Effectivement Ndzuani a été tardivement touchée par l'épidémie et pourtant l'île est à ce jour très touchée. Le choléra étant une maladie liée à la promiscuité et aux conditions d'assainissement, plusieurs facteurs contribuent à cette situation. Une forte densité de la population qui va jusqu'à 770 habitants au kilomètre carré contre une moyenne nationale de 465. Se pose également la question des rivières agonisant avec de faibles débits d'eau, où s'entassent les déchets plastiques, les couches et où les gens y viennent faire leurs besoins, leurs lessives, laver leur vaisselle, y puiser leur eau...
Autre constante : les quartiers les plus touchés sont les quartiers périurbains essentiellement constitués de bidonvilles où les questions d'assainissement sont criantes, avec des populations très mobiles vivant de petits métiers. L'autre grosse épine c'est le traitement de l'eau courante de nos ménages.
En quoi a consisté jusqu’à présent votre plan de riposte ? A-t-il été suivi comme il faut ?
Notre plan de riposte pour les premiers foyers (Mwamwa, Page), bien qu’il ait été difficile à réaliser, a permis d’endiguer ces premiers foyers. Nous n'y avons presque pas de cas maintenant. Mais tu te rends compte que les facteurs cités sont des facteurs structurels ; y agir dans l'urgence n'est pas chose aisée. Le déni de la maladie par la population ne nous aide pas.
Peut-on prévoir la période du pic de l’épidémie au niveau de l’île, et peut-on prévoir un délai pour son élimination ?
Nous ne sommes pas dans le secret de Dieu, mais la dernière épidémie de 2007 avait duré 11 mois. Nous n'espérons pas en arriver là mais nous nous préparons en conséquence.
En quoi la riposte contre le choléra diffère-t-elle de celle contre la Covid-19 ?
La première différence entre le choléra et la Covid-19 est que le choléra est une épidémie que l'humanité connaît depuis des siècles. Donc du point de vue de la gestion de l'épidémie et de la prise en charge, il y a un savoir-faire et une expérience mondiale.
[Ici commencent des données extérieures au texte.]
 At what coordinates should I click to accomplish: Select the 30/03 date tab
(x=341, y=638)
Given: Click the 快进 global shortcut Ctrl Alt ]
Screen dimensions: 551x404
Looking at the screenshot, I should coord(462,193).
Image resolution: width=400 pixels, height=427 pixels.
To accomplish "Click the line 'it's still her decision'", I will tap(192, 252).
A l'échelle même du pays, nous sommes à notre 6ème épidémie, depuis celles de 1974,1975, 1998,2002,2007 jusqu’à l'actuelle. A l'opposé, la Covid-19 était une nouvelle maladie qui concernait la planète entière (pandémie). Elle prenait de court la médecine et le monde scientifique, et à plus forte raison un petit État insulaire comme le nôtre.
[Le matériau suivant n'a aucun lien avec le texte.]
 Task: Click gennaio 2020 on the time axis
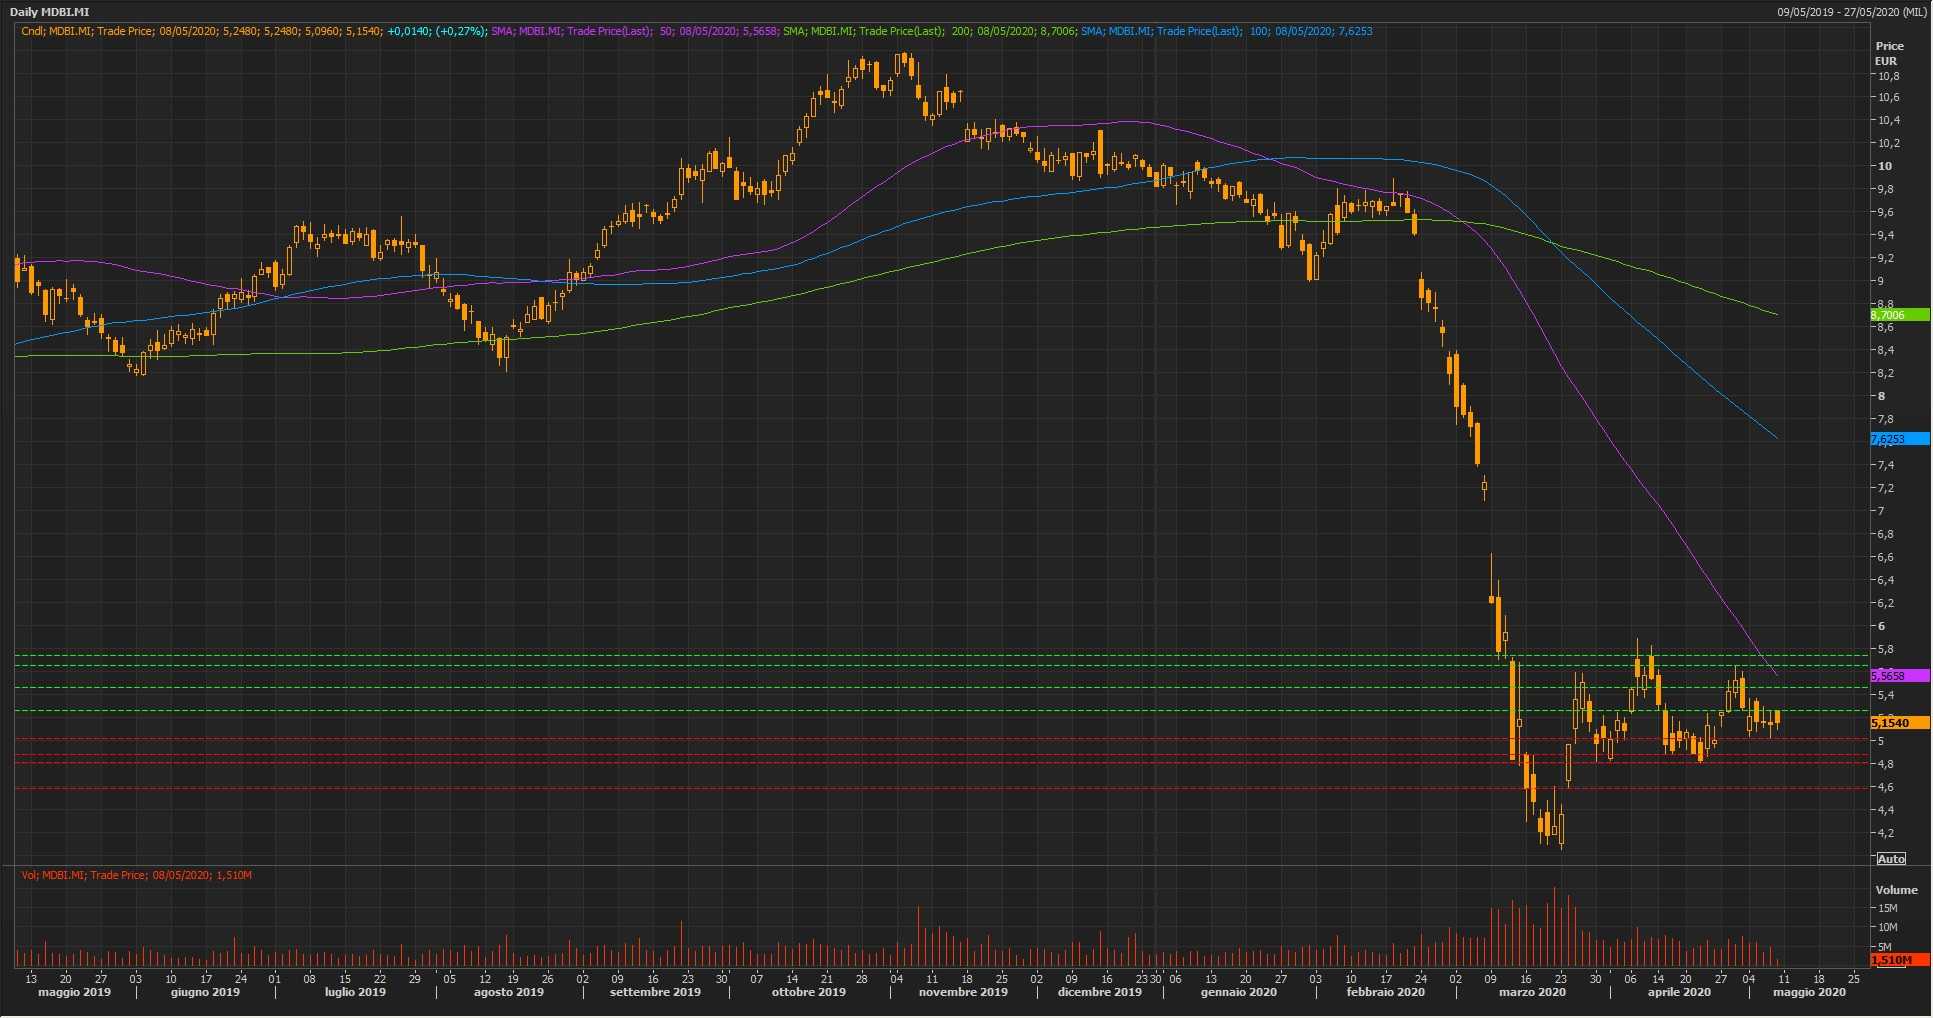tap(1238, 992)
Il semble que le gouvernement ait refusé l’option du vaccin contre cette épidémie, proposée par l’Oms. Savez-vous pourquoi?
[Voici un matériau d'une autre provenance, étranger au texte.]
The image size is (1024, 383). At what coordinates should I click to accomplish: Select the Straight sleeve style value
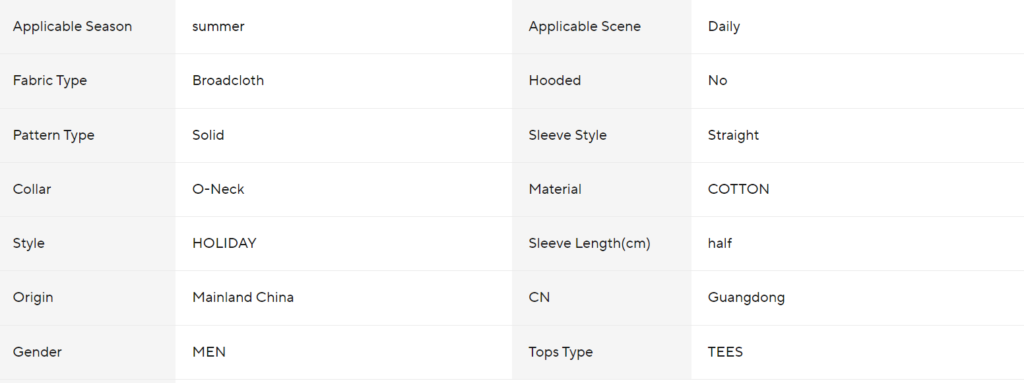point(733,135)
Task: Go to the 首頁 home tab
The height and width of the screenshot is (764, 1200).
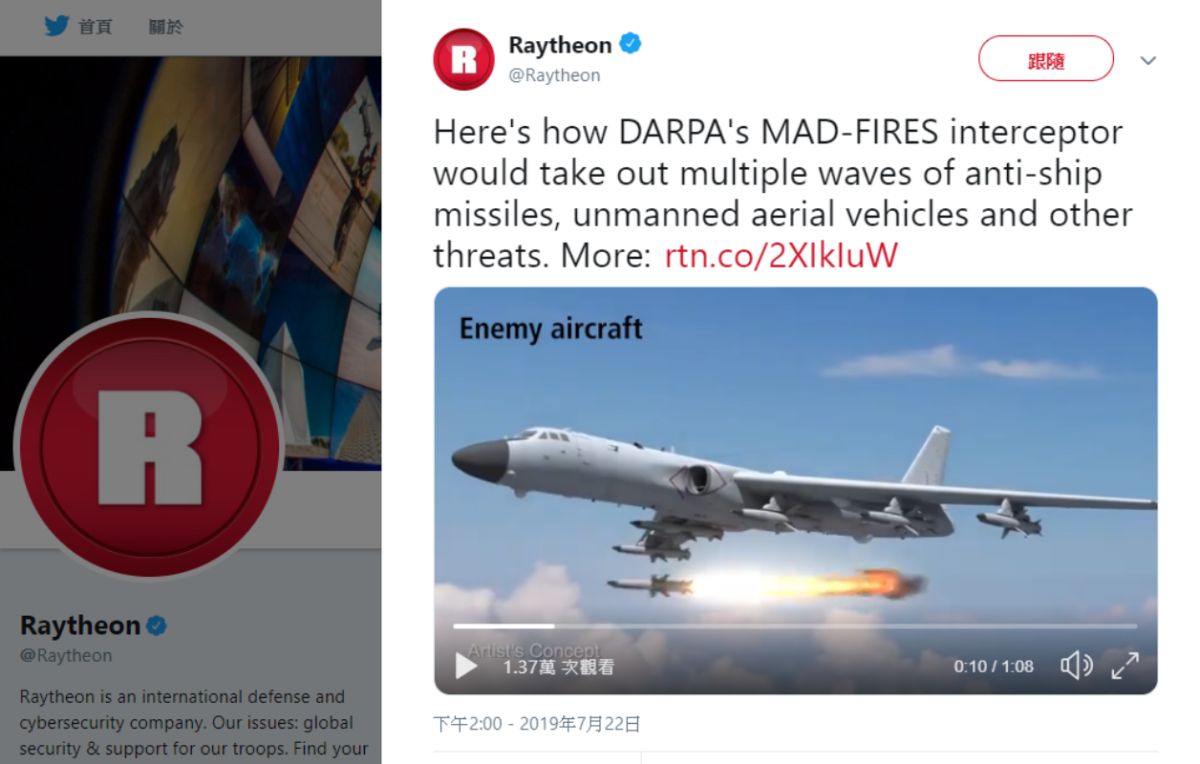Action: pyautogui.click(x=95, y=27)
La dernière information que je détiens semble plutôt en faveur d'un acheminement du gouvernement vers un vaccin. En sachant que la vaccination est un élément parmi l'arsenal déployé en termes d'assainissement, d'accès à l'eau potable.
Quel traitement est réservé aux agents engagés dans la riposte ?
A ce jour, les équipes qui interviennent au niveau des centres de prise en charge de Samba, Fomboni et Hombo reçoivent des motivations. Un deuxième centre est ouvert à Domoni depuis hier.
De même les équipes appelé Cati, qui interviennent dans les ménages pour la décontamination, le porte à porte et la sensibilisation sont également motivés. Par contre les équipes intervenant aux points d'entrée (port, petit port de Dodin) ne le sont pas encore, de même que les équipes dites d'intervention rapide.